Alkyl Chain Tethered Dansyl, 1-Naphthyl and Acridinyl Fluorophores: Synthesis and Photophysical Studies
Conjugated fluorescent molecular probes are known to be efficient in probing structural and dynamical information of a variety of aggregates and organized systems. As these find a definite location into the organized assembly they cause less perturbation to the system. The main advantage of this type of probes is to design such probes as per the demand of the site to be investigated. 1 The hydrophobic tail contains dansylamide, 1-naphthol and 9-aminoacridine derivatives have been synthesized and evaluates towards their fluorescent probe properties. The long hydrophobic chain containing dansylamide derivative (DAN-PA) shows better sensitivity towards solvent polarity as compared to the short hydrophobic chain analogue (DAN-ACYL). DAN-PA can monitor premicellar aggregation of sodium deoxycholate (NaDC) in water. DAN-PA is also found useful to understand the micellization process of surfactants like NaC, SDS and CTAB. 2 DAN-PA shows more affinity towards β-CD as compared to DAN-ACYL. Its fluorescence intensity is quite sensitive towards thermotropic phase changes of lipid bilayer membrane. 1-Naphthol (NpOH) is an excited state proton transfer (ESPT) molecular probe which is a weak acid in the ground state (pKa = 9.2), but a strong acid (pKa* = 0.4) in the excited state. 3 In the aqueous medium, the proton transfer of short hydrophobic tail containing p-5C-NpOH is faster than long tail containing p-13C-NpOH. Shorter chain derivative (p-5C-NpOH) is a better ESPT probe to understand the micellization of CTAB, SDS and Tween-20 as compare to p-13C-NpOH because its proton transfer process shows the significant amount of anionic and neutral intensities in the aqueous medium. Acridine is a good DNA binding probe. In acidic pH, it exists in the protonated form (AcH + ) and in alkaline pH, it exists in neutral form (Ac). 4 The decrease in fluorescence intensity of 9-aminoacridine (AC) and its derivative (AC-PA) (the substrate is bound to DNA) is because of static quenching. 9-aminoacridine upon substitution (AC-PA) binds more efficiently to DNA by an order of magnitudes as compared to the un-substituted 9-aminoacridine (AC). DNA melting studies suggest that both 9-aminoacridine (AC) and its derivative (AC-PA) bind with DNA through intercalation binding.

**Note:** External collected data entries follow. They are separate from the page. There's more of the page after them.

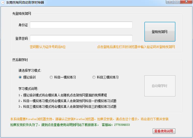Focus the 身份证 input field
Image resolution: width=193 pixels, height=138 pixels.
(x=81, y=25)
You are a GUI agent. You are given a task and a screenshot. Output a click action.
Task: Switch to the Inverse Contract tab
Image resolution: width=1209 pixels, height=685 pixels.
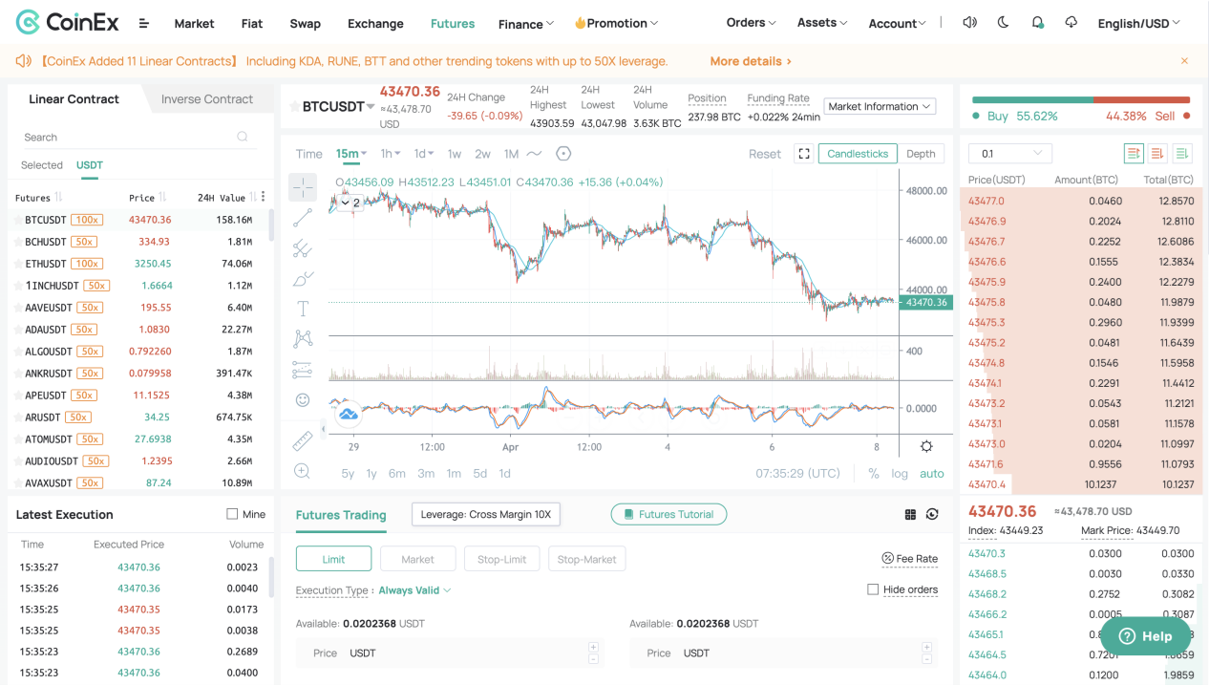[x=206, y=99]
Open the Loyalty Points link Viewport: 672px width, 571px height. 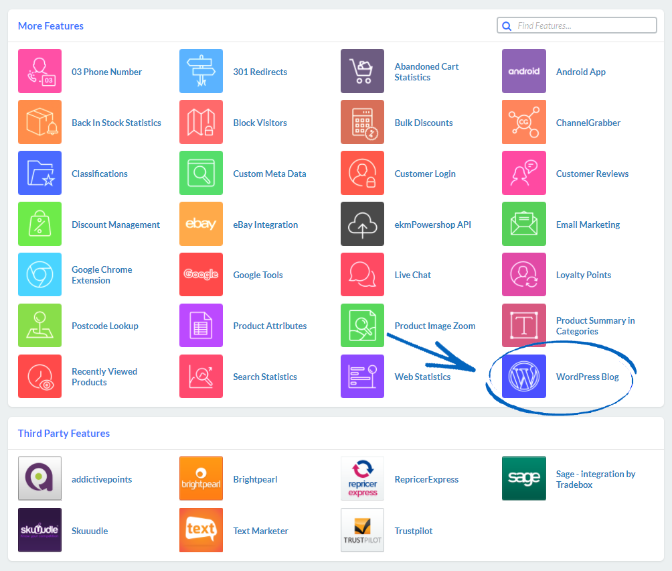tap(583, 275)
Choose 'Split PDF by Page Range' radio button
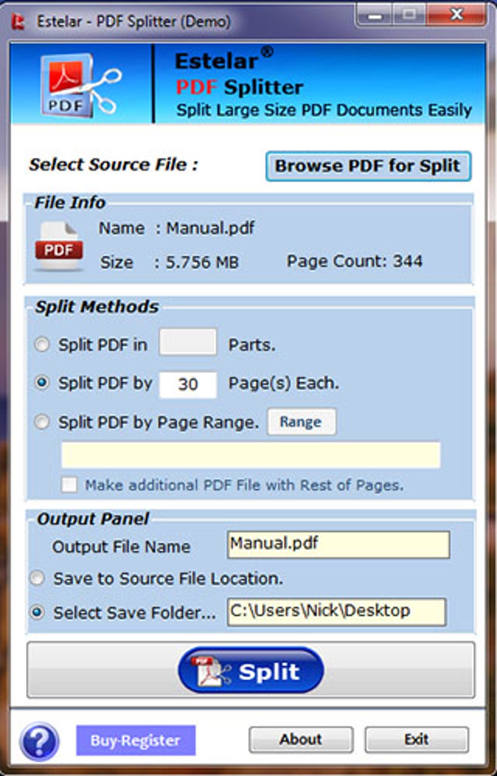Screen dimensions: 497x776 [x=42, y=422]
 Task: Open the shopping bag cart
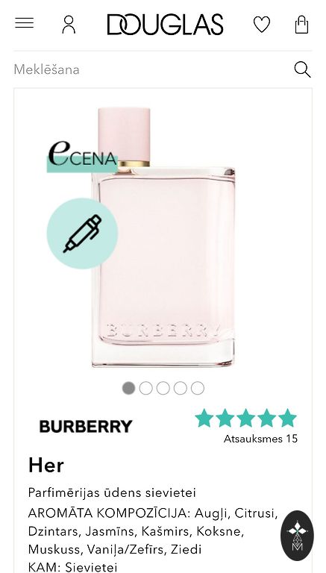(x=301, y=25)
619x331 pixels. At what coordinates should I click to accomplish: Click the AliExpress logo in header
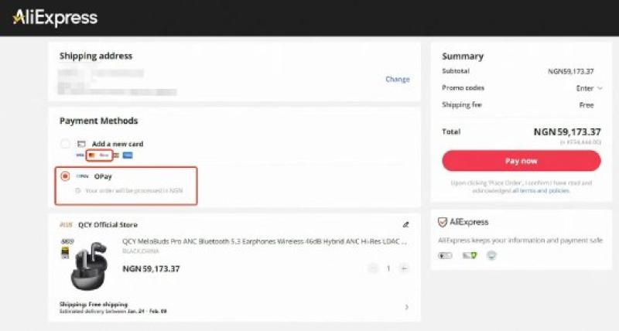click(55, 17)
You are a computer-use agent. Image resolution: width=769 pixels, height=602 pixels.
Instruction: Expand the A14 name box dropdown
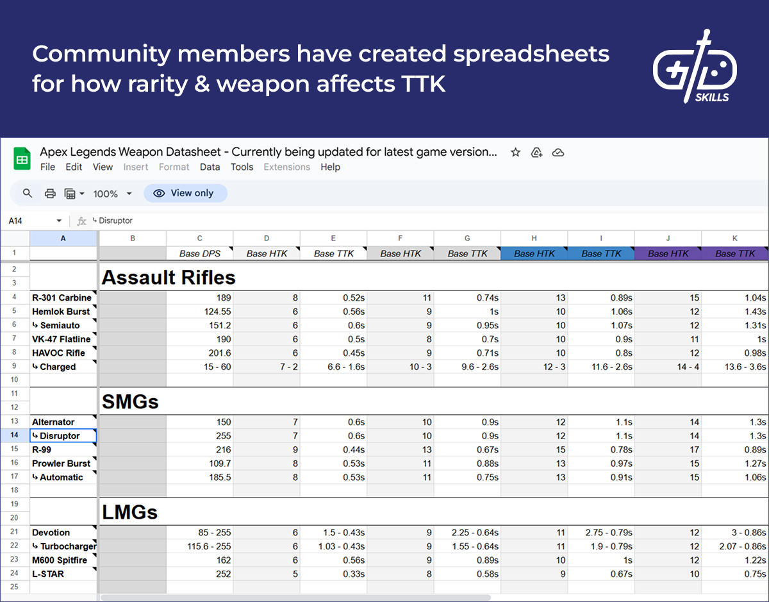pyautogui.click(x=59, y=221)
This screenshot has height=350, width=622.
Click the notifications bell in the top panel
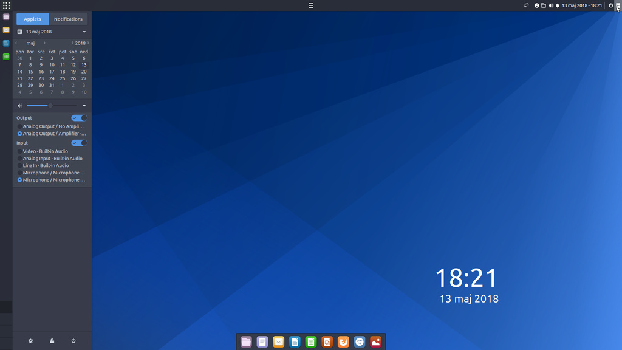click(x=558, y=5)
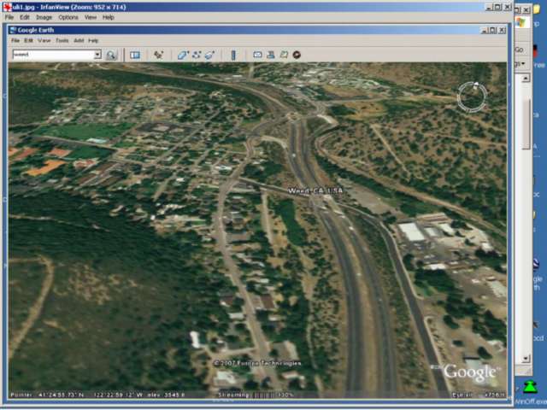The height and width of the screenshot is (410, 547).
Task: Open Google Earth Add menu
Action: click(78, 40)
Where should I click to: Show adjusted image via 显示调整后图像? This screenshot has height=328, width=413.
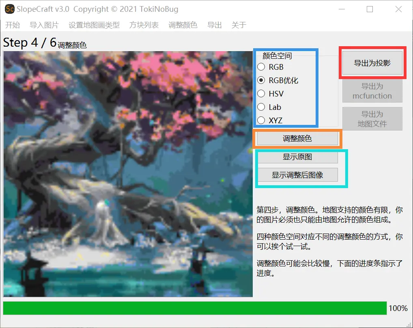tap(298, 175)
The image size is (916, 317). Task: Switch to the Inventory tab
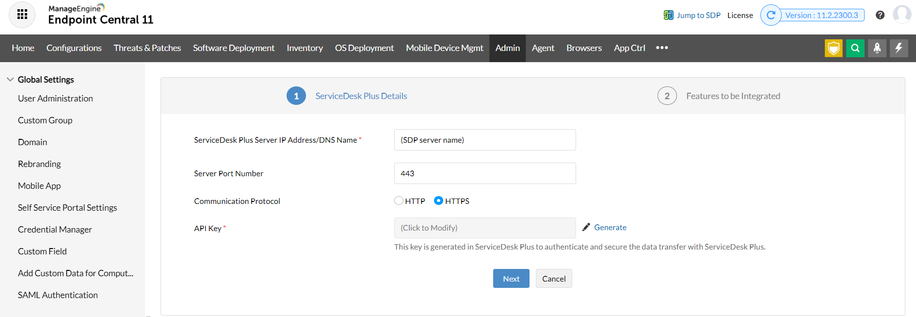[x=305, y=48]
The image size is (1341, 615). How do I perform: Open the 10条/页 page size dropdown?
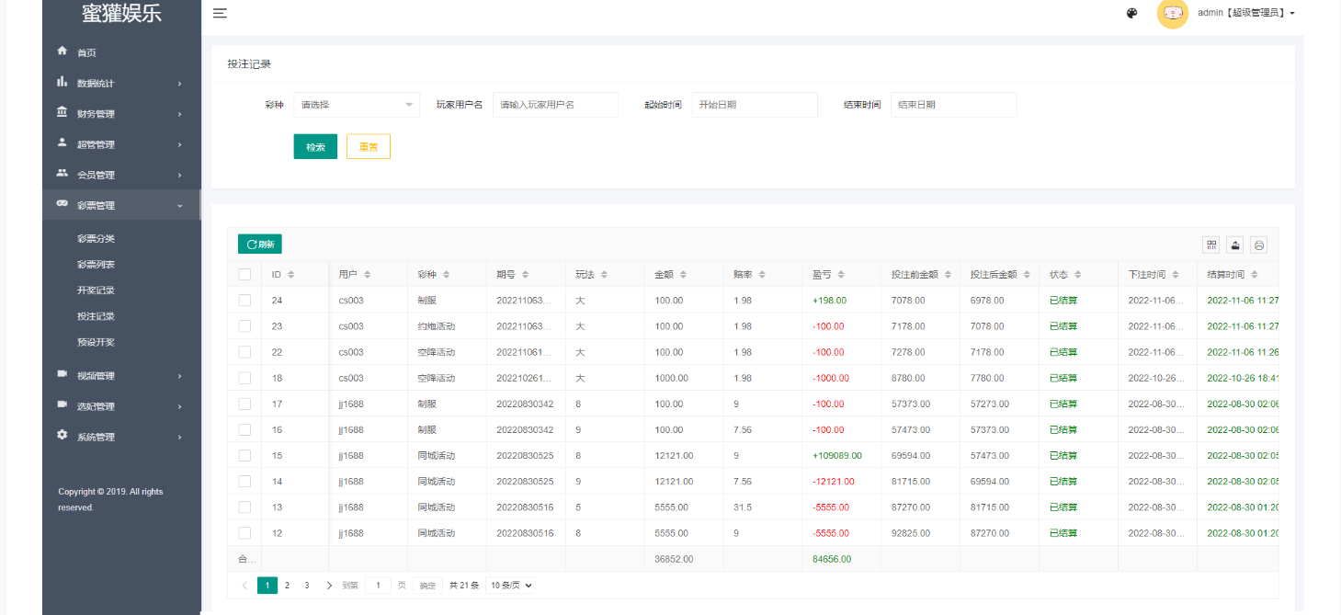click(x=510, y=586)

1. Rohacova, J., Marin, M. L., and Miranda, M. A., J. Phys. Chem. B, 2010, 114, 4710.
2.Tripathi, A. K., Mohapatra, M., and Mishra, A. K., Phys.Chem.Chem.Phys.,2015, 17, 29985.
3. Mandal, D., Pal, S. K., and Bhattacharyya, K., J. Phys. Chem. A, 1998, 102, 9710–9714.
4. Sayed, M., and Pal, H., Phys. Chem. Chem. Phys., 2015, 17, 9519.